In addition to the very good points already mentioned by Yoav: IMO the only way to completely protect against information gathering during the registration is to use email addresses as usernames. This way you can send an email to the address used for registration w/o giving any feedback directly on the website. The content of the email could look like this:

  • "An account for [email protected] [with username xy] was just registered at $site. Click here to confirm."
  • "Somebody tried to register an account for [email protected] [with username xy] at $site, however this account already exist. If you forgot your password click here. If you did not initiate the registration please disregard this email."

This way, only the owner of the email address will be able to check if an account for the address has already been created.

The password reset functionality is as Yoav mentioned most of the time not hardened against information gathering. We just analysed the security of popular cloud storage providers, which all enabled information gathering at least through the password reset function.

  • +1 good point about using email addresses as user identifiers. Also interesting to find out many sites still leak this information. I have to say it's hard not to leak this information and still give your legitimate users good user-experience though. Users can easily mistype their email and then get frustrated when they don't get a reset email...
    – Yoav Aner
    Commented Apr 14, 2012 at 11:20

Yes, it does make a difference. I could scan the site testing for names until a valid name is found, then hammer that with a brute-force password attempt. Not knowing a valid username means I have to guess that any username might be valid, which increases my uncertainty and increases the number of test cases.
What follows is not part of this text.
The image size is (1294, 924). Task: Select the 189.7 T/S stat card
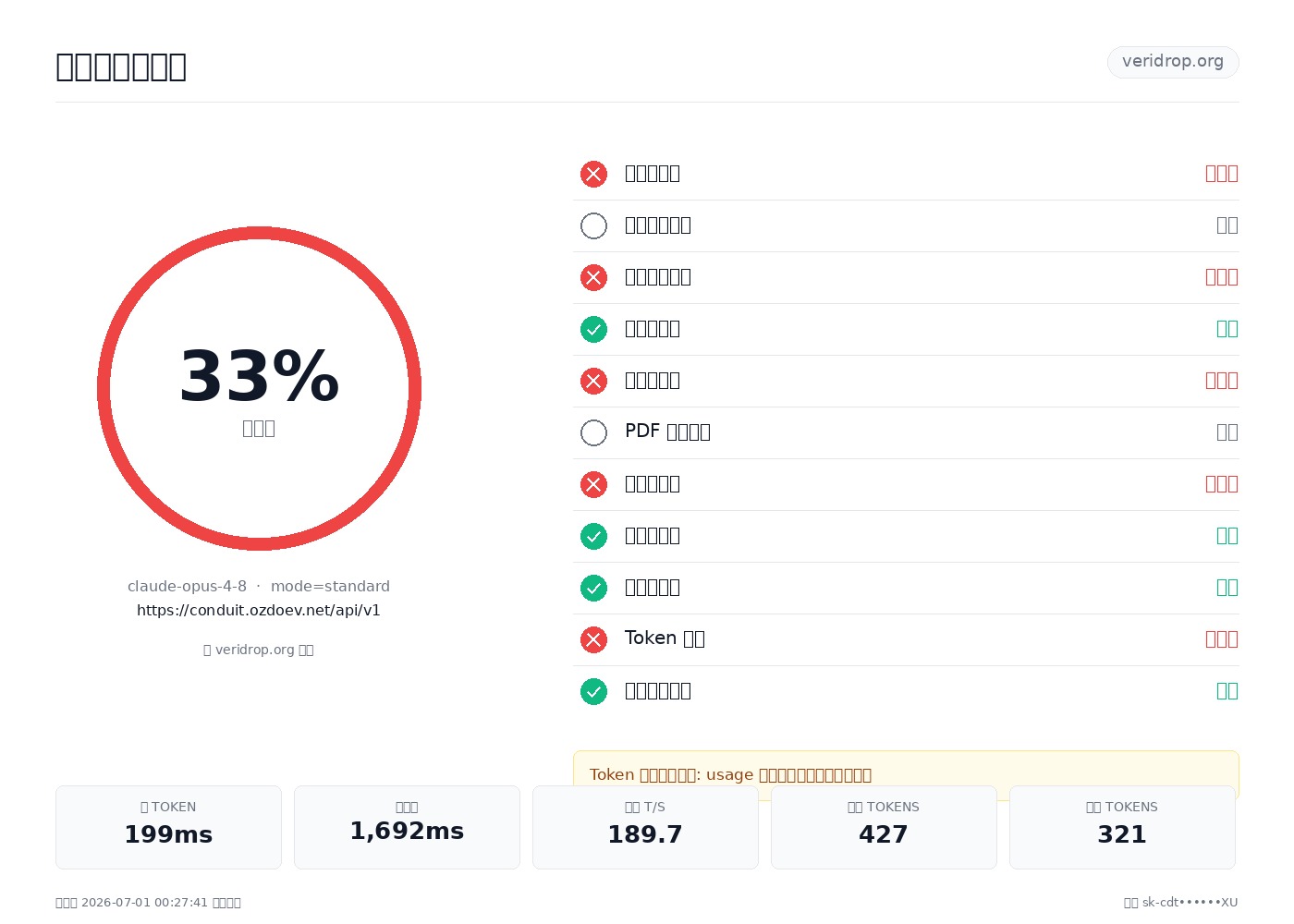645,827
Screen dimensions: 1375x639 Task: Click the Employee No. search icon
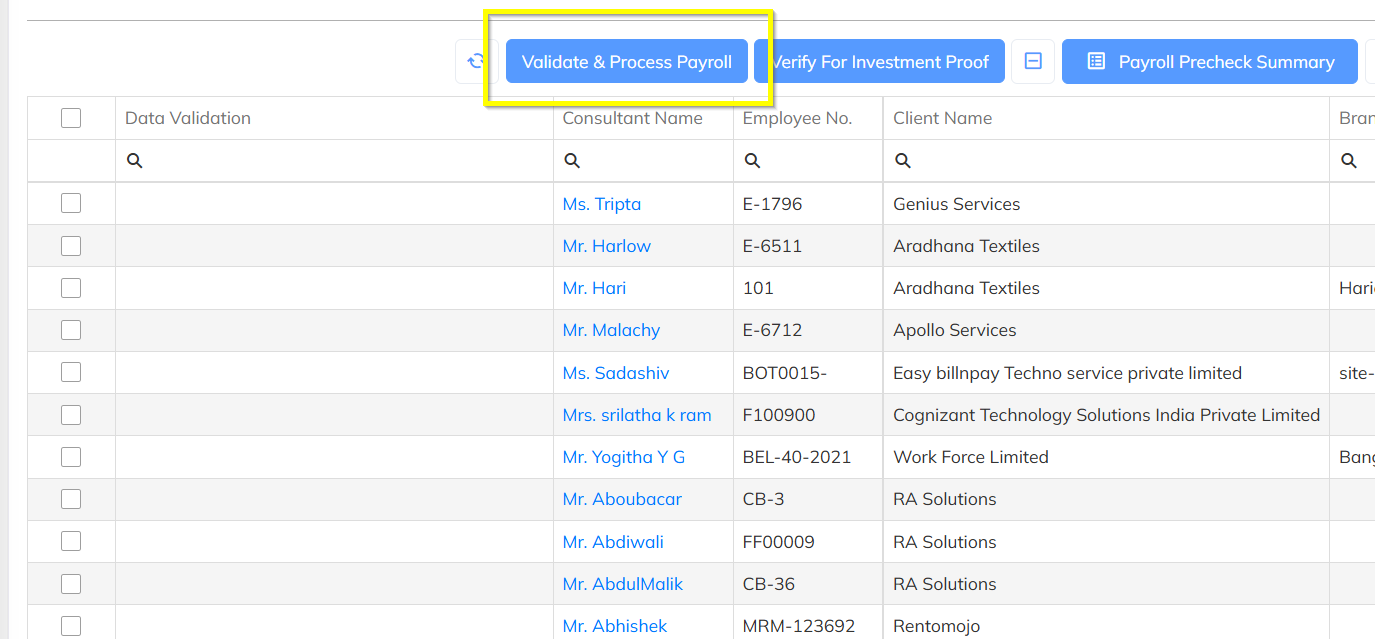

If I know what account I want to brute-force, then no, it doesn't matter that there is no difference in messages.


@Yoav said it very well.

Yes, it's important to protect your customers privacy and (probably) your customer list.

I think a good mitigation is to combine the answers from @Adam and @twobeers.

  1. Require an email verification step every time a username/email is created or changed. Don't reveal whether or not the account exists.
  2. Rate Limit any forms that can modify username/emails.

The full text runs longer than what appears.